To do
Every entry must be given again exactly as it is written.

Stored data
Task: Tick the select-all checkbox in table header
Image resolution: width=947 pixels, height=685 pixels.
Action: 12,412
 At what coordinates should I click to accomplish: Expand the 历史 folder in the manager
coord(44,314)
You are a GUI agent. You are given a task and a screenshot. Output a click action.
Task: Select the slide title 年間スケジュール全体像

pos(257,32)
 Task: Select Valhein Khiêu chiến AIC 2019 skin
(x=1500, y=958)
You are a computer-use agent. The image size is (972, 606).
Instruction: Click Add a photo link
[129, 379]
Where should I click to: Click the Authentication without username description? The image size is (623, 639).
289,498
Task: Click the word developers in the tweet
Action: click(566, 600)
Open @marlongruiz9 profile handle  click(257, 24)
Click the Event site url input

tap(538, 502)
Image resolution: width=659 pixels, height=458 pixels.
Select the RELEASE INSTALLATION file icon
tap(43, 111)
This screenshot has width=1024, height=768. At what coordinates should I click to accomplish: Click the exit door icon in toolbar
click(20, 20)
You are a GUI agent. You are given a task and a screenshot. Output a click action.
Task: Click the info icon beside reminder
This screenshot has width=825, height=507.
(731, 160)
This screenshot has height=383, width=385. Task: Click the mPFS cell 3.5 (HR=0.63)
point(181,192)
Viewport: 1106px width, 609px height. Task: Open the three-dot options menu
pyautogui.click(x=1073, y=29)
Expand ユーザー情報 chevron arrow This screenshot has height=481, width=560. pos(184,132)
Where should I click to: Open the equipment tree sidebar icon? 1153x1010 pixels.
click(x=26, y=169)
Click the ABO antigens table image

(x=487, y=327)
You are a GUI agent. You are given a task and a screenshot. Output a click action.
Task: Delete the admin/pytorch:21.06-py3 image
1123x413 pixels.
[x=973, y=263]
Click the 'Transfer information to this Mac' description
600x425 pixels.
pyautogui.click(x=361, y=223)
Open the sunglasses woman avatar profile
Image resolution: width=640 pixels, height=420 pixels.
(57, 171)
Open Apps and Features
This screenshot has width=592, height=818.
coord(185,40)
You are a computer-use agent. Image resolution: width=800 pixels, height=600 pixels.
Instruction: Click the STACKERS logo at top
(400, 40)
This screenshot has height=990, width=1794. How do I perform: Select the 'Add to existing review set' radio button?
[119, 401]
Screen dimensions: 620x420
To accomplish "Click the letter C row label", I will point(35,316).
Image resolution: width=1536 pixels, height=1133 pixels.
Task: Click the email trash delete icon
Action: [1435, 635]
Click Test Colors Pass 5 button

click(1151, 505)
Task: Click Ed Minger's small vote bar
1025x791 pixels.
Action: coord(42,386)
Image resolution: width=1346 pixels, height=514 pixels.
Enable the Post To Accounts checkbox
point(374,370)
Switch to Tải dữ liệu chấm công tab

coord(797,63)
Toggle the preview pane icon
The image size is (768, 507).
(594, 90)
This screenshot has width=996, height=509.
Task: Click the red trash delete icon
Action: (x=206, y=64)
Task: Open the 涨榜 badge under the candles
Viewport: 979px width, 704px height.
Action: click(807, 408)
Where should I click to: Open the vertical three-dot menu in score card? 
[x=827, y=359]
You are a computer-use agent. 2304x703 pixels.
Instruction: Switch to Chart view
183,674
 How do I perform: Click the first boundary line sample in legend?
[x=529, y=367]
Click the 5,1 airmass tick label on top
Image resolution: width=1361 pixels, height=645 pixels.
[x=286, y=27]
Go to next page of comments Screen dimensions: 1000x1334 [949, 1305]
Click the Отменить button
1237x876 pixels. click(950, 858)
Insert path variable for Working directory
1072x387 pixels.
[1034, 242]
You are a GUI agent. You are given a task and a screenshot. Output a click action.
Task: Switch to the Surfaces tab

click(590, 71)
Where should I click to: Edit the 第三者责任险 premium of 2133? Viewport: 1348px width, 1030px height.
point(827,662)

Task response
Task: Tick the select-all checkbox in table header
Image resolution: width=947 pixels, height=685 pixels.
Action: 12,412
 At what coordinates should I click to accomplish: Expand the 历史 folder in the manager
coord(44,314)
You are a GUI agent. You are given a task and a screenshot. Output a click action.
Task: Select the slide title 年間スケジュール全体像

pos(257,32)
 Task: Select Valhein Khiêu chiến AIC 2019 skin
(x=1500, y=958)
You are a computer-use agent. The image size is (972, 606).
Instruction: Click Add a photo link
[129, 379]
Where should I click to: Click the Authentication without username description? The image size is (623, 639).
289,498
Task: Click the word developers in the tweet
Action: click(566, 600)
Open @marlongruiz9 profile handle  click(257, 24)
Click the Event site url input

tap(538, 502)
Image resolution: width=659 pixels, height=458 pixels.
Select the RELEASE INSTALLATION file icon
tap(43, 111)
This screenshot has width=1024, height=768. At what coordinates should I click to accomplish: Click the exit door icon in toolbar
click(20, 20)
You are a GUI agent. You are given a task and a screenshot. Output a click action.
Task: Click the info icon beside reminder
This screenshot has width=825, height=507.
(731, 160)
This screenshot has height=383, width=385. Task: Click the mPFS cell 3.5 (HR=0.63)
point(181,192)
Viewport: 1106px width, 609px height. Task: Open the three-dot options menu
pyautogui.click(x=1073, y=29)
Expand ユーザー情報 chevron arrow This screenshot has height=481, width=560. pos(184,132)
Where should I click to: Open the equipment tree sidebar icon? 1153x1010 pixels.
click(x=26, y=169)
Click the ABO antigens table image

(x=487, y=327)
You are a GUI agent. You are given a task and a screenshot. Output a click action.
Task: Delete the admin/pytorch:21.06-py3 image
1123x413 pixels.
[x=973, y=263]
Click the 'Transfer information to this Mac' description
600x425 pixels.
pyautogui.click(x=361, y=223)
Open the sunglasses woman avatar profile
Image resolution: width=640 pixels, height=420 pixels.
(57, 171)
Open Apps and Features
This screenshot has width=592, height=818.
coord(185,40)
You are a computer-use agent. Image resolution: width=800 pixels, height=600 pixels.
Instruction: Click the STACKERS logo at top
(400, 40)
This screenshot has height=990, width=1794. How do I perform: Select the 'Add to existing review set' radio button?
[119, 401]
Screen dimensions: 620x420
To accomplish "Click the letter C row label", I will point(35,316).
Image resolution: width=1536 pixels, height=1133 pixels.
Task: Click the email trash delete icon
Action: [1435, 635]
Click Test Colors Pass 5 button

click(1151, 505)
Task: Click Ed Minger's small vote bar
1025x791 pixels.
Action: coord(42,386)
Image resolution: width=1346 pixels, height=514 pixels.
Enable the Post To Accounts checkbox
point(374,370)
Switch to Tải dữ liệu chấm công tab

coord(797,63)
Toggle the preview pane icon
The image size is (768, 507).
(594, 90)
This screenshot has width=996, height=509.
Task: Click the red trash delete icon
Action: (x=206, y=64)
Task: Open the 涨榜 badge under the candles
Viewport: 979px width, 704px height.
Action: click(807, 408)
Where should I click to: Open the vertical three-dot menu in score card? 
[x=827, y=359]
You are a computer-use agent. 2304x703 pixels.
Instruction: Switch to Chart view
183,674
 How do I perform: Click the first boundary line sample in legend?
[x=529, y=367]
Click the 5,1 airmass tick label on top
Image resolution: width=1361 pixels, height=645 pixels.
[x=286, y=27]
Go to next page of comments Screen dimensions: 1000x1334 [949, 1305]
Click the Отменить button
1237x876 pixels. click(950, 858)
Insert path variable for Working directory
1072x387 pixels.
[1034, 242]
You are a GUI agent. You are given a task and a screenshot. Output a click action.
Task: Switch to the Surfaces tab

click(590, 71)
Where should I click to: Edit the 第三者责任险 premium of 2133? Viewport: 1348px width, 1030px height.
point(827,662)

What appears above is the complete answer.